Hacker Crollと名乗るハッカーがTwitterの機密書類およびTwitter社員の個人情報を入手し、その内容をブログメディアなどに送りつけている。Twitter共同創設者Evan Williams氏のGmailアカウントに対し、ハッカーが不正アクセスしたのが情報漏洩のきっかけになった可能性が高い。クラウドサービスのセキュリティが問われる一方で、ハッカーから送られてきた情報の一部を掲載したブログメディアに対して、不正入手された機密情報の公開は行き過ぎであるという批判が噴出。ジャーナリスト倫理の議論にも問題が飛び火している。

Hacker Crollは、Gmail、PayPal、Apple/ MobileMe、Amazon、AT&Tなどへのアクセスを通じて、William氏と家族、数人のTwitter社員の個人情報およびTwitterに関する情報を入手した模様だ。クレジットカード番号、取引先のコンタクト、ミーティング報告書、転職/入社希望者の履歴書などが含まれているという。

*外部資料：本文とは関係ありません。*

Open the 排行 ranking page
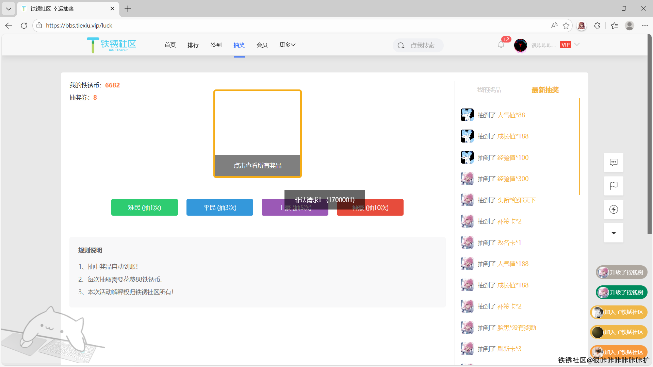This screenshot has height=367, width=653. click(x=193, y=45)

Crollはパスワードリカバリを利用してWilliams氏のGmailアカウントにアクセスし、Gmail内の情報から侵入の幅を広げていったという見方が強い。昨年の米大統領選の間に、共和党の副大統領候補Sarah Palin氏のYahoo! Mailアカウントに同様の手法でテネシー大学の学生がアクセスした事件が起こった。対策としてYahoo!は、より複雑なGoogleのパスワードリカバリに似た手法を採用した。今回の情報漏洩のきっかけがGmailであるとすれば、Webメールサービスのセキュリティはまだ十分ではない証明であり、クラウドにデータを残すコミュニケーションの信頼性を根本から揺るがすものになる。

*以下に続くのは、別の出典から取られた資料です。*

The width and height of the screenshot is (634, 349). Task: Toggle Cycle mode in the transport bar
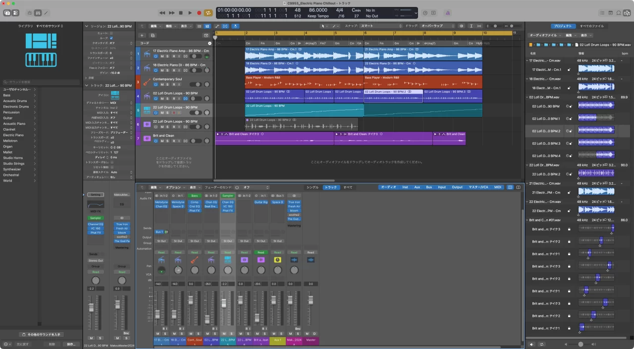click(x=209, y=13)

この騒動のもう1つの議論となっている報道倫理の問題は、米ブログメディアのTechCrunchがGmailのスクリーンショットやTwitterの新オフィスのフロアプランなどを掲載したことが発端だ。Hacker Crollは310個のドキュメントを配布しており、TechCrunchが掲載したのはごく一部で、個人に関する情報は隠している。だが、すぐに掲載を批判する数多くの声が寄せられたことから、同媒体を率いるMichael Arrington氏が"Ethics 101"としてドキュメントをポストした理由を説明する書き込みを行った。同氏は個人データのようなセンシティブな情報は公開しないとする一方で、「Twitterの事業に関する情報のいくつか、例えば製品メモや会計見通しなどは報道する。多くのユーザーが盗まれた情報は報じられるべきではないとしているが、我々の意見は逆だ」としている。Wall Street Journal紙がYahoo!の内部メモを参考にした記事なども例に挙げながら、情報の確度を確かめながらニュースとして伝える重要性を指摘。さらに「Googleがパスワードリカバリの質問経由という、途方もなく簡単な方法でアカウントへのアクセスを許しているのは我々の過失ではなく、またTwitterが数多くのドキュメントとセンシティブな情報をクラウドに保管し、簡単に予想できるパスワードとリカバリ質問を設定していたのも我々の過失ではない」と、改めてニュースのポイントを指摘している。

なお、TechCrunchの情報公開の是非を一般に問うtwtpollが行われている。議論が加熱し始めてから半日ほどが経過した時点では「非倫理的であり、公開すべきではない」が過半数。「公開してほしい、ぜひ知りたい」が30%程度となっている。